Senator Cornyn Calls for Special Counsel to Oversee Clinton Email Investigation

Today I sent a letter to Attorney General Loretta Lynch requesting that she appoint a special counsel to oversee the investigation into former Secretary of State Hillary Clinton’s use of a private email server for official business while in office. Under Department of Justice regulations, the Attorney General has broad discretion to appoint a special counsel where circumstances warrant the appointment.

Full text of the letter is below:

September 15, 2015

The Honorable Loretta E. Lynch
Attorney General
United States Department of Justice
950 Pennsylvania Avenue, N.W.
Washington, DC 20530

Dear Attorney General Lynch:

As a result of the congressional committee investigating the tragic deaths of four American public servants in Benghazi, Libya, the public learned in March that Hillary Clinton maintained a private, unsecured server over which she conducted official e-mail work during her tenure as Secretary of State. That decision limited the public accountability on which our government depends and put our national security at risk. I write requesting that you appoint a Special Counsel to oversee the investigation of this matter.

While Secretary Clinton kept her arrangement and records from government authorities and the American public, congressional investigators and ongoing federal court proceedings continue to bring the details to light. We now know, among other things, that classified information was transmitted over the server, including by Clinton herself. As you are well aware, the Inspector General for the Intelligence Community has referred the matter to Department of Justice (DOJ) officials to investigate the potential compromise of national security information.

We also know that records maintained on the server were not timely preserved or reported to government authorities, searched in response to requests under the Freedom of Information Act (FOIA), or turned over to the State Department when Clinton resigned. A federal judge presiding over FOIA litigation stated that Secretary Clinton failed to follow government record-keeping policy.

Moreover, Secretary Clinton denied publicly that she transmitted classified information and violated government policy, both of which proved untrue. Secretary Clinton’s lawyers made their own determinations as to which of the emails on her server were government records and deleted the remainder – tens of thousands of documents. And the former campaign staffer who set up the server, who would subsequently be employed both by the State Department and Secretary Clinton privately, has invoked the Fifth Amendment of the U.S. Constitution to avoid providing information to government investigators.

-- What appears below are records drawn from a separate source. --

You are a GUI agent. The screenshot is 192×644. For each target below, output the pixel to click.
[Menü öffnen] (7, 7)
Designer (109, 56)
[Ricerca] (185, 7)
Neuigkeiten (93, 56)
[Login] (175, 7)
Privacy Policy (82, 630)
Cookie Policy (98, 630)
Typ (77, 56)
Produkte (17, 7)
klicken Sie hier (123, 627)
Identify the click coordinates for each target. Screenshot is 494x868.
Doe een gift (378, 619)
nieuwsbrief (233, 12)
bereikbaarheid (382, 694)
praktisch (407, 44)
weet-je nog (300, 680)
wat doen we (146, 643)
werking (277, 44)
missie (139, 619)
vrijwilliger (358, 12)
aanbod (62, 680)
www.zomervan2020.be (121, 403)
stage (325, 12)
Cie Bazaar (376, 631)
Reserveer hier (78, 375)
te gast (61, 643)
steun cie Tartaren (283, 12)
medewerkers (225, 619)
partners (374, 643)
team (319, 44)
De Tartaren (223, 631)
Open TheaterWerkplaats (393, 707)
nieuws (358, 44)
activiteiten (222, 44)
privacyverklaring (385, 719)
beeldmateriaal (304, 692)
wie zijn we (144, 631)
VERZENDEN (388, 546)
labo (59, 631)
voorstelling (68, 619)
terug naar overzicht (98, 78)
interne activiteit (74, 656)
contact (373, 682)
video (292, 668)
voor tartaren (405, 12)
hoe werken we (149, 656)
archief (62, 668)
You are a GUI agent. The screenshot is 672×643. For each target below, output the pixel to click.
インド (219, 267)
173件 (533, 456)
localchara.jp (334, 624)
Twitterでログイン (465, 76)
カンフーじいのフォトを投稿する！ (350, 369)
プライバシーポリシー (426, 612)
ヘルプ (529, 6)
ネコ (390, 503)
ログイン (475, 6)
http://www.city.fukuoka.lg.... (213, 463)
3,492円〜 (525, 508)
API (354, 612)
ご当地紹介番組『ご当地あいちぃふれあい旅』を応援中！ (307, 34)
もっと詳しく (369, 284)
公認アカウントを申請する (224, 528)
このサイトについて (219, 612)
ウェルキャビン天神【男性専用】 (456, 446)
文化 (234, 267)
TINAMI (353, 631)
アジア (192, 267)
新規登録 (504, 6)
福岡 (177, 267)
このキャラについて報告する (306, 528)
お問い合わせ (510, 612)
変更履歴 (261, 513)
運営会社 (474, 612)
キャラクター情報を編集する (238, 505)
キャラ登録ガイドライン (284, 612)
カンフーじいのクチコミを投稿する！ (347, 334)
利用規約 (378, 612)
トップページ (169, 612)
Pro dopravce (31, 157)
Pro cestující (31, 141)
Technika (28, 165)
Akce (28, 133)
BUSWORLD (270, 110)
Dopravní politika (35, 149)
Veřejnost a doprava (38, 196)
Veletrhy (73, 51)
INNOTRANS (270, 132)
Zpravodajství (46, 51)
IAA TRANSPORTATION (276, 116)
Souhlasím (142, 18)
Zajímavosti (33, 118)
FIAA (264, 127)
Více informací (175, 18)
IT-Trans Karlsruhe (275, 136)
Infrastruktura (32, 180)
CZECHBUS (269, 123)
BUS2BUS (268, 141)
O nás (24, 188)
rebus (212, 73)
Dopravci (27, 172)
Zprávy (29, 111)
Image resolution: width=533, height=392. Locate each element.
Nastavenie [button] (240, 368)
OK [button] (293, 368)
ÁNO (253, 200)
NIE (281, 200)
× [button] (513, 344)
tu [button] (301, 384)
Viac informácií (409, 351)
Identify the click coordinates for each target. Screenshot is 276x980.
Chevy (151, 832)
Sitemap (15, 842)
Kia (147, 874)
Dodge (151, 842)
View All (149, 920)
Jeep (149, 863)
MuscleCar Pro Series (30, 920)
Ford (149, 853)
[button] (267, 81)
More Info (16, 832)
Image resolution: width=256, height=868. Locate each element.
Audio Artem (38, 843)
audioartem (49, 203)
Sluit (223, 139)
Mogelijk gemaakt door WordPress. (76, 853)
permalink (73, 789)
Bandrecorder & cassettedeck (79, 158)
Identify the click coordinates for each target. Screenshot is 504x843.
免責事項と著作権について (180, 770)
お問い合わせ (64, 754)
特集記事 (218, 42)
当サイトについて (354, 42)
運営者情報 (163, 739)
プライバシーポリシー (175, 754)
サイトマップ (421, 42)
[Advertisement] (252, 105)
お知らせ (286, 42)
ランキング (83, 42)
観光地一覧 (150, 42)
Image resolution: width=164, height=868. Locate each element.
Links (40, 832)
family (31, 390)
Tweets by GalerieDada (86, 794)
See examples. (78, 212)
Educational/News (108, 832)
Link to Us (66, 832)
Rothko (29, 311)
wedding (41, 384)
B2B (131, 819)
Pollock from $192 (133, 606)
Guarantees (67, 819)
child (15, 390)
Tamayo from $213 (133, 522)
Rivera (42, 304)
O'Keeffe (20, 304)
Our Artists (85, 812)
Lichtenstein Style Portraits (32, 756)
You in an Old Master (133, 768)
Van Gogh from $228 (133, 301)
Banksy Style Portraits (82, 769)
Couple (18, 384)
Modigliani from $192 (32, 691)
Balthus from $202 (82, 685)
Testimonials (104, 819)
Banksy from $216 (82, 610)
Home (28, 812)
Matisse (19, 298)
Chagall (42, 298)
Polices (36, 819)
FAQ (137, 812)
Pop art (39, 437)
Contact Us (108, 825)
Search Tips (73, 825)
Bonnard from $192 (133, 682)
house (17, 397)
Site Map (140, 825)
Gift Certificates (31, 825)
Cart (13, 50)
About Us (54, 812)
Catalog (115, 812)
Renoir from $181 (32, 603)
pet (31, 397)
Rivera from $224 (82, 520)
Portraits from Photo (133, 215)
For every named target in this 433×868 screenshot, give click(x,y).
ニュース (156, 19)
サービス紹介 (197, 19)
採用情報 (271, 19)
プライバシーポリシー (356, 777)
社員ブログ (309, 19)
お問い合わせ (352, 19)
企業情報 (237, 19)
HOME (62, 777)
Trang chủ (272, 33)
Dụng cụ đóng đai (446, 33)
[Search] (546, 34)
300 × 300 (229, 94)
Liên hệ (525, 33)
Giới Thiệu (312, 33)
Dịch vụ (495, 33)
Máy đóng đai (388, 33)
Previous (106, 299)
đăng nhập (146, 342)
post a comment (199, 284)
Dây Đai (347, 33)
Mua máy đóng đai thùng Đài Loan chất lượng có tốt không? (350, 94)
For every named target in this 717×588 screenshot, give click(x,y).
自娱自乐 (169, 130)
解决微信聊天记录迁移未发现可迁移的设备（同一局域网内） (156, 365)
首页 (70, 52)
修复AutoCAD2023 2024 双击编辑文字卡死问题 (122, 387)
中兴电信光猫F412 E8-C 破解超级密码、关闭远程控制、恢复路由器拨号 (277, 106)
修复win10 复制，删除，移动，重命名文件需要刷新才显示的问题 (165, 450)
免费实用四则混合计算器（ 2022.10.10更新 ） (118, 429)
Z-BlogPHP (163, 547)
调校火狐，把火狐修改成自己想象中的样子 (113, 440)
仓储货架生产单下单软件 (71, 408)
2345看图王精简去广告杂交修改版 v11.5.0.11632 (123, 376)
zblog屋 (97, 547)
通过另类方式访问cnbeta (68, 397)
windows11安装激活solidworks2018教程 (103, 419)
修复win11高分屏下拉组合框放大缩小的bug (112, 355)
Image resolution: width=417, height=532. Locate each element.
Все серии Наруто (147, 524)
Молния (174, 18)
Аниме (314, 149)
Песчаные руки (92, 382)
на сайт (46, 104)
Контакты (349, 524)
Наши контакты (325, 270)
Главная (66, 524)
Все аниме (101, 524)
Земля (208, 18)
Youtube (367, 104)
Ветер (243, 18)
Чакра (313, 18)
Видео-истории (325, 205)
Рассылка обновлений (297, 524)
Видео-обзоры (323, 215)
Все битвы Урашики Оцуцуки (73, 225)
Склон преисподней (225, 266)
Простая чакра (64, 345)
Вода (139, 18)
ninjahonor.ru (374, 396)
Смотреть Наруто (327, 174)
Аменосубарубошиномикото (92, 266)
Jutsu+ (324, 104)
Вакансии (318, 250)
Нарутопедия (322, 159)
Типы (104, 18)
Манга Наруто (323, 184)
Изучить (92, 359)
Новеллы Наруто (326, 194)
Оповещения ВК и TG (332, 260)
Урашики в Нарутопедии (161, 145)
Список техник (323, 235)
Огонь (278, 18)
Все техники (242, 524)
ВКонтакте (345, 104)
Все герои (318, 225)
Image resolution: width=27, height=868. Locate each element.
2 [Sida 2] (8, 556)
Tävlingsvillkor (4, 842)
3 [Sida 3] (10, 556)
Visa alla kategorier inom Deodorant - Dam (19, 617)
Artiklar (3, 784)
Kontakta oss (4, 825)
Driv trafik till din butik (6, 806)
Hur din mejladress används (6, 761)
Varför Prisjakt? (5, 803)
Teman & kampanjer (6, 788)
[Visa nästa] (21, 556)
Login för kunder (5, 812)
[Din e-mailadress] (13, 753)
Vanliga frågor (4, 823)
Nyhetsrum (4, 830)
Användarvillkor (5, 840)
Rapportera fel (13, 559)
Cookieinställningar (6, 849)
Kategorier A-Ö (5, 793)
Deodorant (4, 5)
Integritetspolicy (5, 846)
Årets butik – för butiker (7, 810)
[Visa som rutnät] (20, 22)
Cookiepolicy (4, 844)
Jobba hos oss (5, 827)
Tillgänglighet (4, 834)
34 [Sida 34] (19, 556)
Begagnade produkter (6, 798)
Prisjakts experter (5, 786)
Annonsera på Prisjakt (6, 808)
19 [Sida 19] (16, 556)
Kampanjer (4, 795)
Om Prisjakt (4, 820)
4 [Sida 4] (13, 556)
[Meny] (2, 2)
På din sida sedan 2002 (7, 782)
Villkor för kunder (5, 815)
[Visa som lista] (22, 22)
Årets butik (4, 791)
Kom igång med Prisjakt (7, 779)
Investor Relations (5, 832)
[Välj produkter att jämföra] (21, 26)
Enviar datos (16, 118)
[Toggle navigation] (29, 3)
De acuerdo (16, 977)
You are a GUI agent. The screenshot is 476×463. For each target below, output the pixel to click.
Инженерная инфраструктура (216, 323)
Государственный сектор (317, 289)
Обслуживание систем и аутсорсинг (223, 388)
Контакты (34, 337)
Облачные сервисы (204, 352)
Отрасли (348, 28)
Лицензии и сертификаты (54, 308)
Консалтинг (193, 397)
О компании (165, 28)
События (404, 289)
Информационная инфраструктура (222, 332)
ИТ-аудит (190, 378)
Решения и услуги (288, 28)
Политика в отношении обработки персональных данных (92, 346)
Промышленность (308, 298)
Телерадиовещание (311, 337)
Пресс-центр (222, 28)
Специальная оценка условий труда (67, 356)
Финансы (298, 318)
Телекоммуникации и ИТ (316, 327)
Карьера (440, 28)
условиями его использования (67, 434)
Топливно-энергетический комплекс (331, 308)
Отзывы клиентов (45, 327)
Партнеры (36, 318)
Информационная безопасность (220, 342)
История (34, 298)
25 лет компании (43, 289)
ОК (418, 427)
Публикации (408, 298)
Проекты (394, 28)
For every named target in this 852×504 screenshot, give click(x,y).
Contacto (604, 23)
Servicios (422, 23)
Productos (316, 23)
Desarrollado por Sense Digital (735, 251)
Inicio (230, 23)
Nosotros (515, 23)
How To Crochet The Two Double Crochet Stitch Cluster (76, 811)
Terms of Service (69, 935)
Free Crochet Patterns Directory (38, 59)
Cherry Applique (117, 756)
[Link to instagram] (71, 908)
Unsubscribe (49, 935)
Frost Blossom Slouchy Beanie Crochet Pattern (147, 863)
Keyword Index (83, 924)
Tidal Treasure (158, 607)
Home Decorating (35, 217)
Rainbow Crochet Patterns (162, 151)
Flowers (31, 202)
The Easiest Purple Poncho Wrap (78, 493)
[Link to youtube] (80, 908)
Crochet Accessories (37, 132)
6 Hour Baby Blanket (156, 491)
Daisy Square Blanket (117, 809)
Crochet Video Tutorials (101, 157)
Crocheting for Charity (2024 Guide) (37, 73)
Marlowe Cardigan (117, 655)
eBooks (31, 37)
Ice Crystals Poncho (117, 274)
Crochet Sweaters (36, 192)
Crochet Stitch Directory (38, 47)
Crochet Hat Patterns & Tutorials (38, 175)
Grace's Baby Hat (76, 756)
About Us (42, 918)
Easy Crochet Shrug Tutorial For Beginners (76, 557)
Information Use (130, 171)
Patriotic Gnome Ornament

The Attorney General has a special duty to pursue justice even when political considerations run counter to doing so. At critical times in our nation’s history, your predecessors have exercised that duty by appointing politically-independent individuals to investigate potential wrongdoing involving senior administration officials. Department of Justice (DOJ) regulations provide that you may appoint a Special Counsel if you believe a criminal investigation is warranted and there is a conflict of interest for the DOJ or if “extraordinary circumstances” warrant the appointment.